Task prompt: In the part of the records that begins with the line containing "Task: Focus the Escala do Lote input field" and runs through the end, change "input field" to "text box" and reproduce only those lines, with everything else unchanged and the pictures left out.

Input:

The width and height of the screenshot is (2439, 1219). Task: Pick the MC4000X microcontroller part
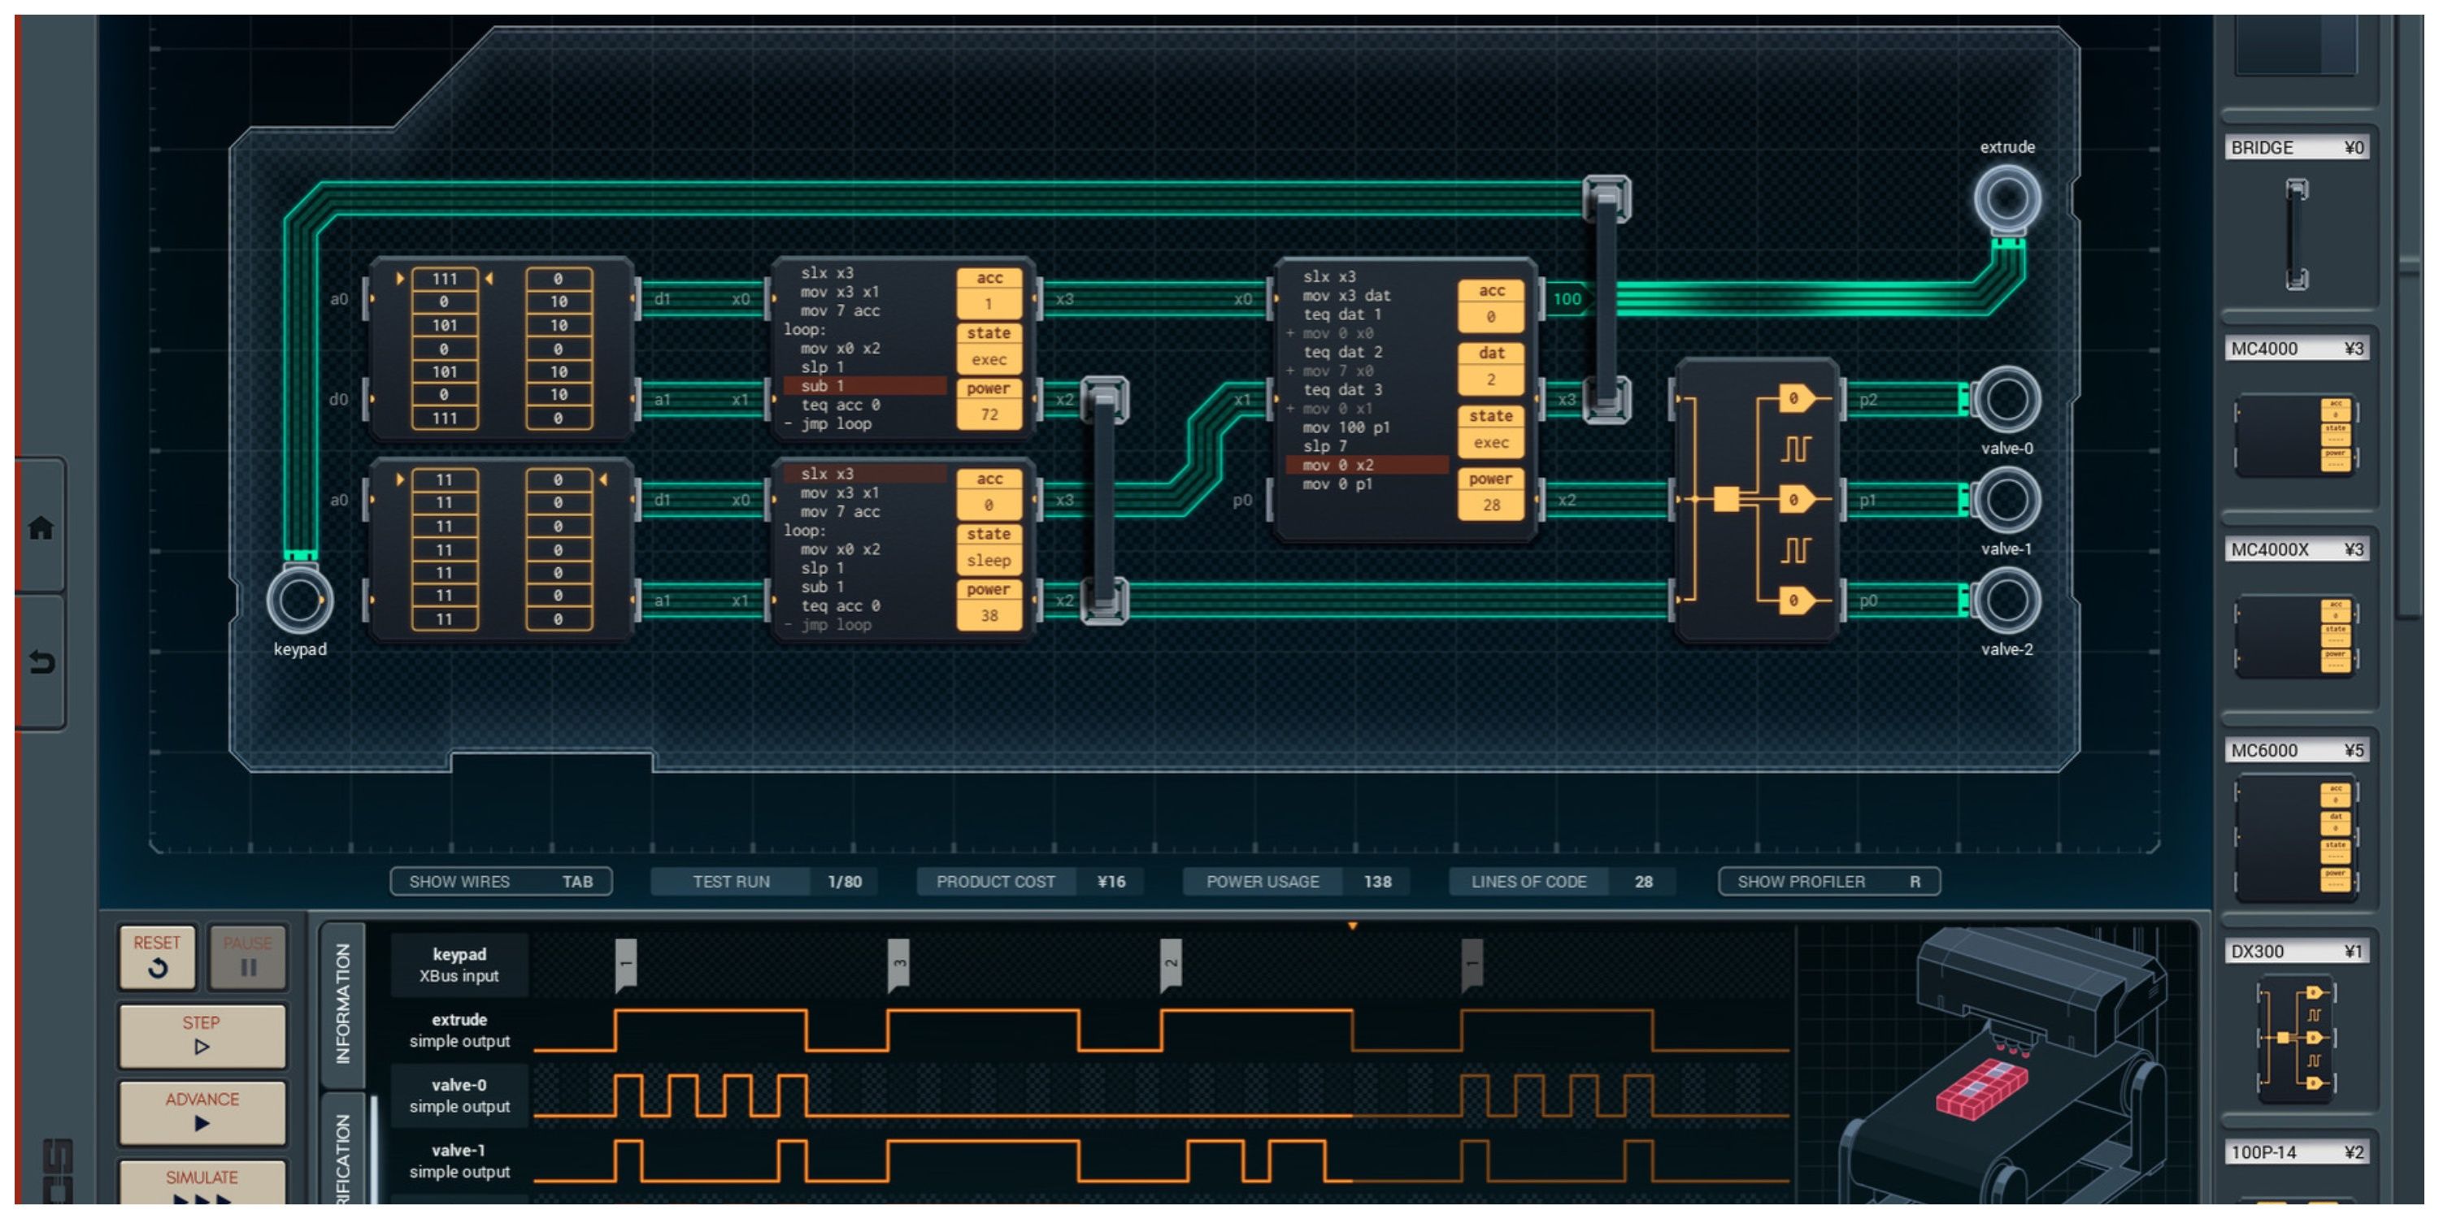[2296, 635]
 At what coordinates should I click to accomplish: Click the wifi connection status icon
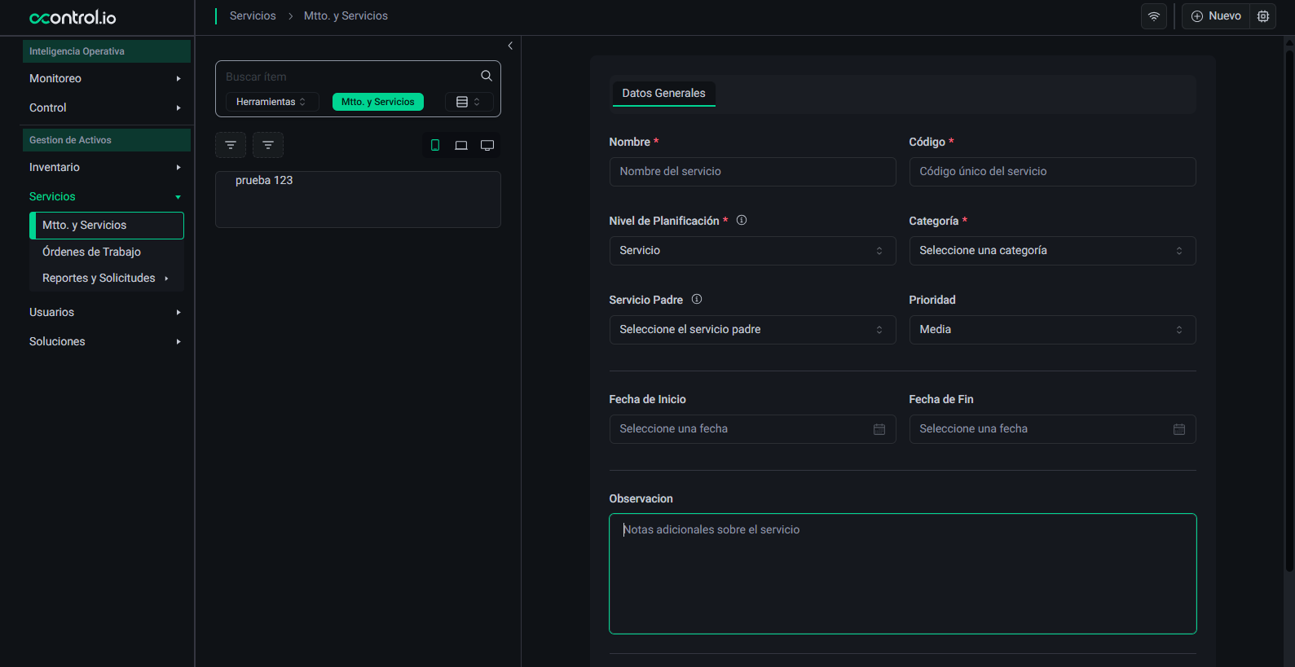tap(1153, 16)
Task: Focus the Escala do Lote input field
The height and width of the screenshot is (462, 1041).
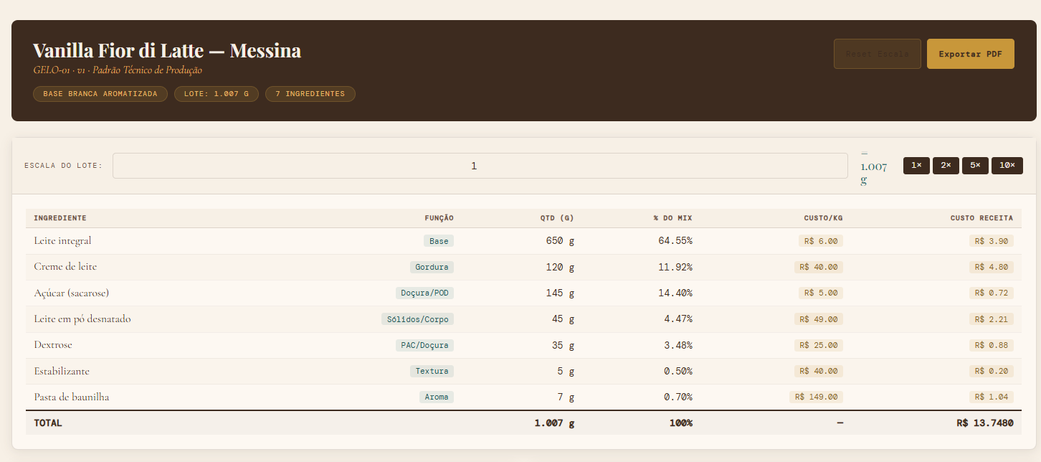Action: click(x=480, y=166)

Exercise solution:
Task: Focus the Escala do Lote text box
The height and width of the screenshot is (462, 1041).
Action: click(x=480, y=166)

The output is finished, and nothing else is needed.